As part of the government’s reform of the state pension, the government is in effect going to have to pay more national insurance on behalf of public sector workers than it has done. In its desperation, the Treasury has decided to bank this extra money as if it was extra tax revenue, even though this is actually just one part of the government paying more to another part. The government is actually just paying the extra revenue to itself. It’s a big sum of money — a hefty £3.3bn a year. What a find.
The wonders of public sector accounting never cease to amaze. It seems to allow things that would be considered basically fraudulent out in the real world of private enterprise. Yet even the Treasury would struggle to book such a gain without something appearing on the other side of the ledger, so where is this money going to come from?
Basically, it will have to come from extra spending cuts not yet specified. Government departments are going to have to fund the extra £3.3bn a year in national insurance from existing budgets. So that’s another £3.3bn of cuts they will have to push through after the next election. Whitehall agony is piled on Whitehall agony.
Osborne is often accused of cowardice and a lack of radicalism. He needs to be much bolder if he is ever to get to grips with the public finances, critics say. This may or may not be true, but the perhaps surprising reality is that if he is given the five years now needed to complete his plans, he will have brought about a remarkable transformation — some £24bn in selected tax cuts at the same time as a fiscal squeeze which reduces the size of the state as a proportion of GDP back to where it was before the last government began its madness. Brown’s public sector expansion will have been entirely reversed.

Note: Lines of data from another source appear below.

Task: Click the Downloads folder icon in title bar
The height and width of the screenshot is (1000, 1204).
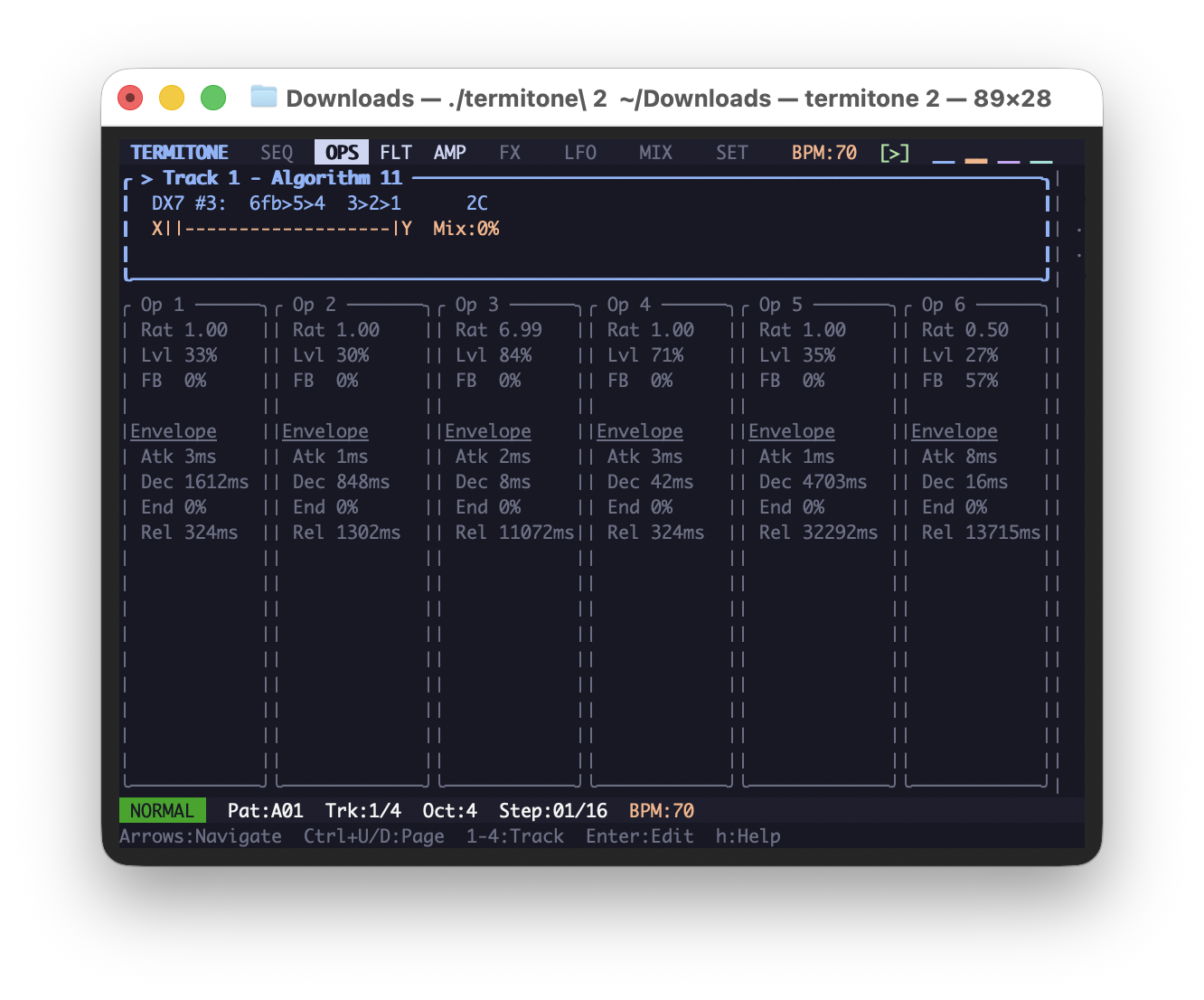Action: click(263, 97)
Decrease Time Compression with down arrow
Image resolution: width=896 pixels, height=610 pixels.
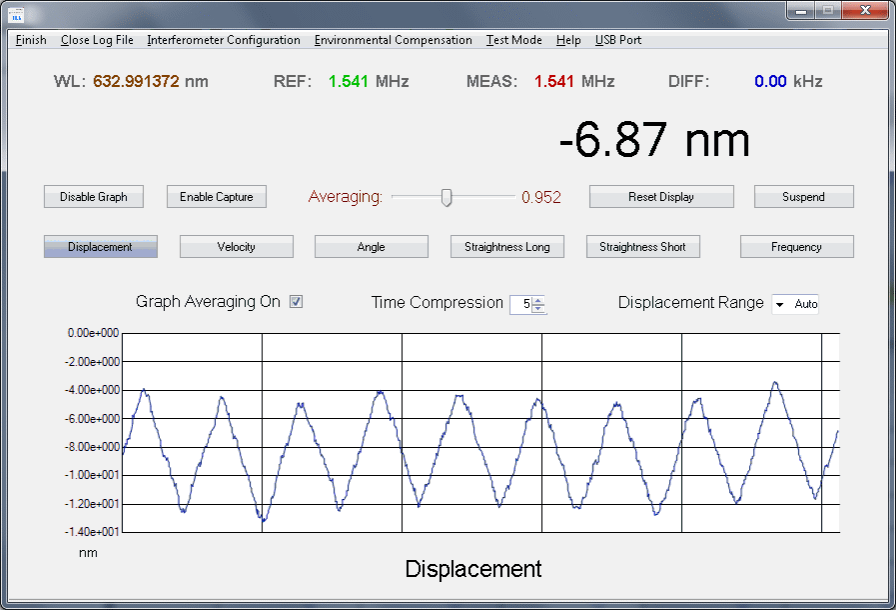[539, 309]

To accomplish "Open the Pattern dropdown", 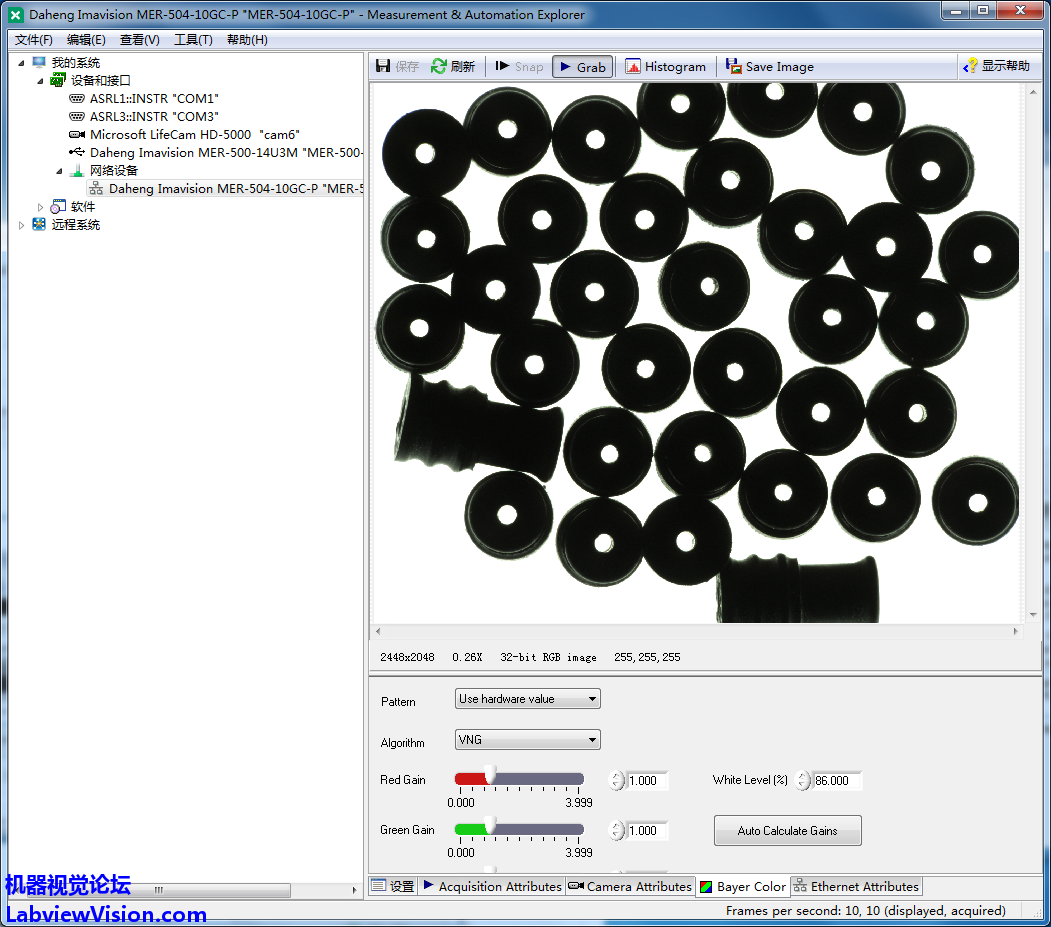I will (x=527, y=699).
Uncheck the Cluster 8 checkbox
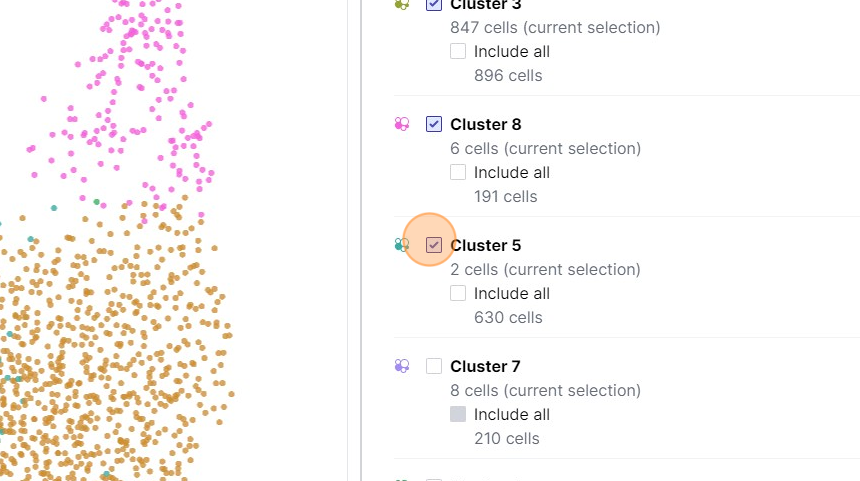Viewport: 860px width, 481px height. [434, 124]
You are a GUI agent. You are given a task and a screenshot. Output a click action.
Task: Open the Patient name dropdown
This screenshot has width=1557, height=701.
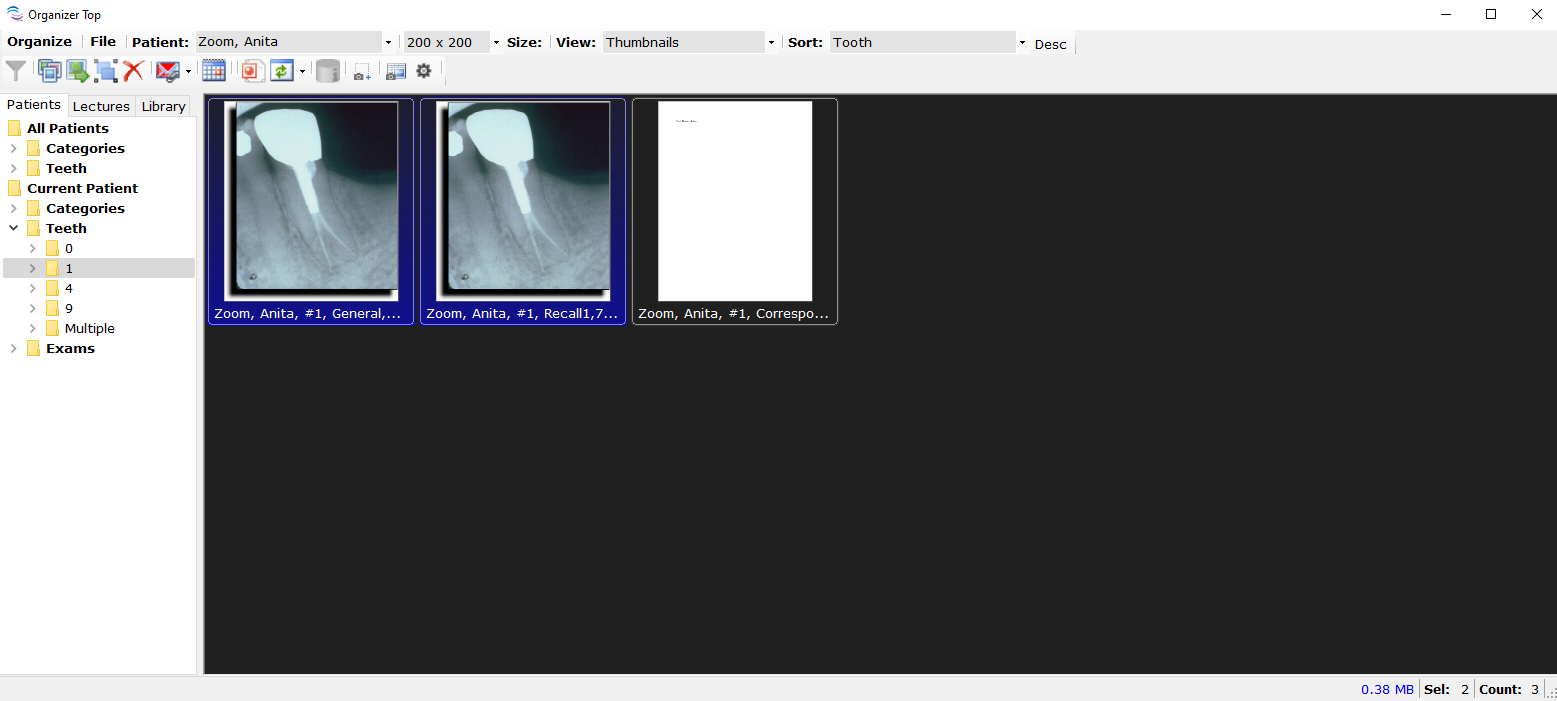pyautogui.click(x=388, y=43)
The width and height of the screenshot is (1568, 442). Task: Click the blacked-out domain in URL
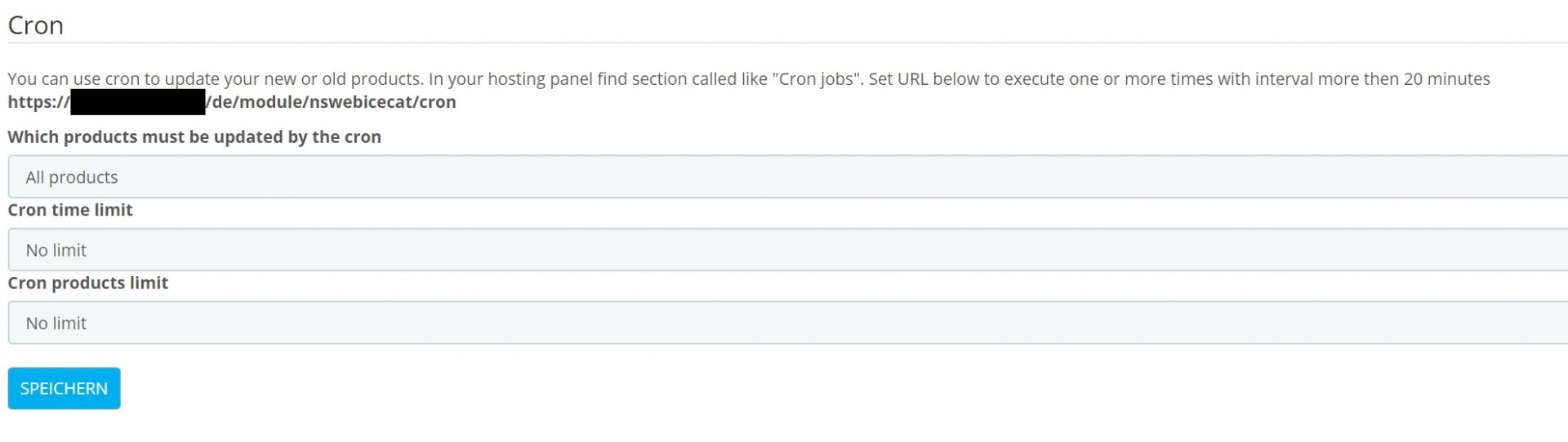click(x=137, y=102)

Promises, promises. We’ve heard them before. We should already have been well on the way, but we are not. And as things stand, it seems most unlikely Osborne will get the extra time he needs. To deliver, he also requires growth to pick up sharpish from next year onwards. Who would bet on that? And because key parts of government spending have been ring-fenced from the cuts, he’s going to have to impose destructive levels of contraction on almost everything else to succeed. It’s hard to be optimistic about his chances.